Il primo aspetto riguarda gli squilibri produzione/consumo delle nazioni che hanno adottato l'euro. All'interno dell'area euro ci sono nazioni che producono più di quanto consumano (Germania) e nazioni che consumano più di quanto producono (Irlanda, Spagna, Grecia). Ovviamente, il meccanismo funziona se le prime sono disposte a finanziare i consumi delle seconde. Tuttavia, tale equilibrio non può che essere precario: non è immaginabile che una nazione si indebiti con un'altra all'infinito (lo spread in questo senso è il termometro che misura quanto le nazioni che risparmiano sono disposte a prestare soldi alle nazioni in debito). Per avere un equilibrio duraturo ci sono solo due possibilità : ritorno alle monete nazionali e connessa possibilità di svalutare o, in alternativa, gli “Stati Uniti d'Europa”. Infatti, se esistesse ancora il tasso di cambio, una svalutazione della moneta dei Paesi in deficit, rendendo più cari per i Paesi in deficit i beni
prodotti dai Paesi in surplus, permetterebbe di riequilibrare tale andamento. Oppure, in presenza degli “Stati Uniti d'Europa”, il riequilibrio sarebbe garantito dal governo federale tramite la politica fiscale. Purtroppo, nell'attuale area euro non esiste nè la possibilità di svalutare nè la possibilità di redistribuire le risorse attraverso una tassa federale. Come si capisce, senza un chiaro sentiero che trasformi l'attuale area monetaria negli Stati Uniti d'Europa, l'unico equilibrio duraturo è il non auspicabile ritorno alle valute nazionali.

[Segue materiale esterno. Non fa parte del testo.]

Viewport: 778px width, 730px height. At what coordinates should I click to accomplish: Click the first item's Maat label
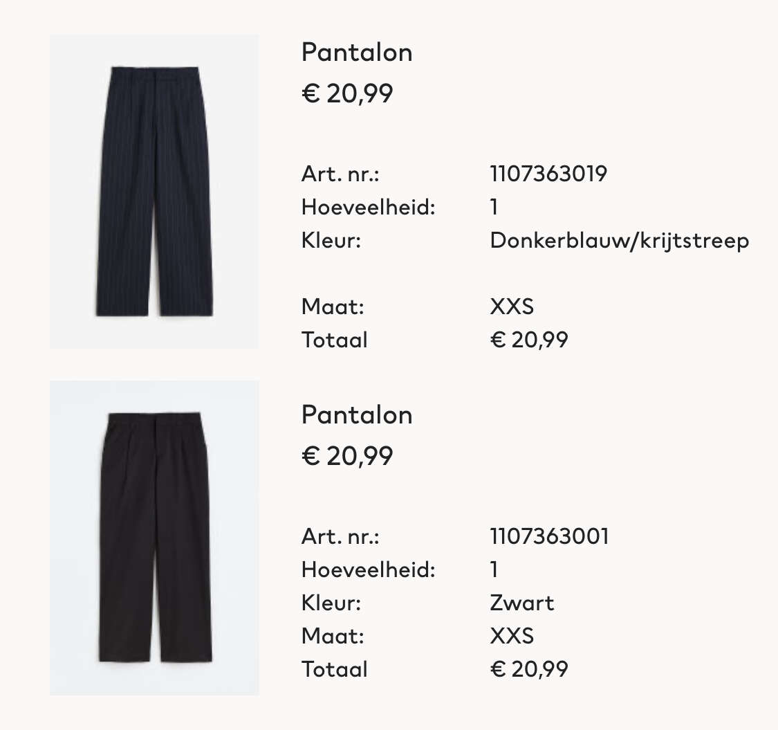[x=333, y=307]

Il secondo aspetto concerne la gestione delle crisi nell'area euro. Il Fondo Monetario Internazionale (FMI), per risolvere le crisi di insolvenza degli stati nazionali, ha da sempre adottato un mix di politiche economiche fatto di aiuti finanziari, austerità e svalutazione. La svalutazione infatti serve alla nazione insolvente per aumentare la crescita economica, che risulta limitata dalla politica di austerità . L'Europa, utilizzando con Cipro, così come ha fatto anche in precedenza, solo austerità e aiuti finanziari, spinge il Paese in una crisi senza fine, perchè il Paese aiutato non può ricorrere alla svalutazione, che è parte essenziale della ricetta del FMI.
Il terzo aspetto infine riguarda la mancata crescita. Per una nazione è conveniente essere dentro l'area euro se il benessere dei sui cittadini migliora. In altre parole, se grazie all'euro la crescita economica aumenta. Purtroppo, ancora adesso, non si vedono disegni strategici che pongano le basi per una solida crescita futura. E senza crescita, con o senza un governo, qualsiasi debito pubblico diventa insostenibile e arriverà sempre un downgrade, di qualche agenzie di rating, a ricordarcelo.